**What is expected:**
Return the entries exactly as they appear.

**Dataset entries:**
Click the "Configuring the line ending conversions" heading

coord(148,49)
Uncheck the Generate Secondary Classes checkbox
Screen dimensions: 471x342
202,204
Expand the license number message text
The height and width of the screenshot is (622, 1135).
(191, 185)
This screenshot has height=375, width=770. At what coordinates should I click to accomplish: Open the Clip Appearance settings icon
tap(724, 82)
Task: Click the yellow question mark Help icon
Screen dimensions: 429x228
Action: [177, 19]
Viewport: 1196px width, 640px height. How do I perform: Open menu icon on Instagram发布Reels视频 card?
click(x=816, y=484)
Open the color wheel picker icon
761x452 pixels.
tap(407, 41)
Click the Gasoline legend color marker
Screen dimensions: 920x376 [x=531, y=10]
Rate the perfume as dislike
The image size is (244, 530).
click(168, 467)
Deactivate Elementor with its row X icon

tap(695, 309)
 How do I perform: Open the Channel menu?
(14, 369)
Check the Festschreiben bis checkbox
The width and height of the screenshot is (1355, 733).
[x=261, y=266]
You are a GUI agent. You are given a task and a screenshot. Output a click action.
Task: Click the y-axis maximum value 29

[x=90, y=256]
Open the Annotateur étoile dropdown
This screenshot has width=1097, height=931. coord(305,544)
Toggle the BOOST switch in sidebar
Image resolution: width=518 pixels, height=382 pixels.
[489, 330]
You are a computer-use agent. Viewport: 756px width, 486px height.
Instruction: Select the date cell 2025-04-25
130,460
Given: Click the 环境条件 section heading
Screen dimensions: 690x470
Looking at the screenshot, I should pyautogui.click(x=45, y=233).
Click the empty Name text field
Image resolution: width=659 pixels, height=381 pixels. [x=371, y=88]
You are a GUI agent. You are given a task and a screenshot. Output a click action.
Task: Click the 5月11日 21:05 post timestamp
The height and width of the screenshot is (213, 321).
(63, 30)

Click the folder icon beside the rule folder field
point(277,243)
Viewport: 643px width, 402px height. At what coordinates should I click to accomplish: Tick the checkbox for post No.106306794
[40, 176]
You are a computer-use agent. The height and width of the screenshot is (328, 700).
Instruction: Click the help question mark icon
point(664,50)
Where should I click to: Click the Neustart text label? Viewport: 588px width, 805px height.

**Exercise response:**
Click the "Configuring the line ending conversions" heading

coord(148,49)
Uncheck the Generate Secondary Classes checkbox
Screen dimensions: 471x342
202,204
Expand the license number message text
The height and width of the screenshot is (622, 1135).
(191, 185)
This screenshot has height=375, width=770. At what coordinates should I click to accomplish: Open the Clip Appearance settings icon
tap(724, 82)
Task: Click the yellow question mark Help icon
Screen dimensions: 429x228
Action: [177, 19]
Viewport: 1196px width, 640px height. How do I perform: Open menu icon on Instagram发布Reels视频 card?
click(x=816, y=484)
Open the color wheel picker icon
761x452 pixels.
tap(407, 41)
Click the Gasoline legend color marker
Screen dimensions: 920x376 [x=531, y=10]
Rate the perfume as dislike
The image size is (244, 530).
click(168, 467)
Deactivate Elementor with its row X icon

tap(695, 309)
 How do I perform: Open the Channel menu?
(14, 369)
Check the Festschreiben bis checkbox
The width and height of the screenshot is (1355, 733).
[x=261, y=266]
You are a GUI agent. You are given a task and a screenshot. Output a click action.
Task: Click the y-axis maximum value 29

[x=90, y=256]
Open the Annotateur étoile dropdown
This screenshot has width=1097, height=931. coord(305,544)
Toggle the BOOST switch in sidebar
Image resolution: width=518 pixels, height=382 pixels.
[489, 330]
You are a computer-use agent. Viewport: 756px width, 486px height.
Instruction: Select the date cell 2025-04-25
130,460
Given: Click the 环境条件 section heading
Screen dimensions: 690x470
Looking at the screenshot, I should pyautogui.click(x=45, y=233).
Click the empty Name text field
Image resolution: width=659 pixels, height=381 pixels. [x=371, y=88]
You are a GUI agent. You are given a task and a screenshot. Output a click action.
Task: Click the 5月11日 21:05 post timestamp
The height and width of the screenshot is (213, 321).
(63, 30)

Click the folder icon beside the rule folder field
point(277,243)
Viewport: 643px width, 402px height. At what coordinates should I click to accomplish: Tick the checkbox for post No.106306794
[40, 176]
You are a computer-use agent. The height and width of the screenshot is (328, 700).
Instruction: Click the help question mark icon
point(664,50)
Where should I click to: Click the Neustart text label? Viewport: 588px width, 805px height.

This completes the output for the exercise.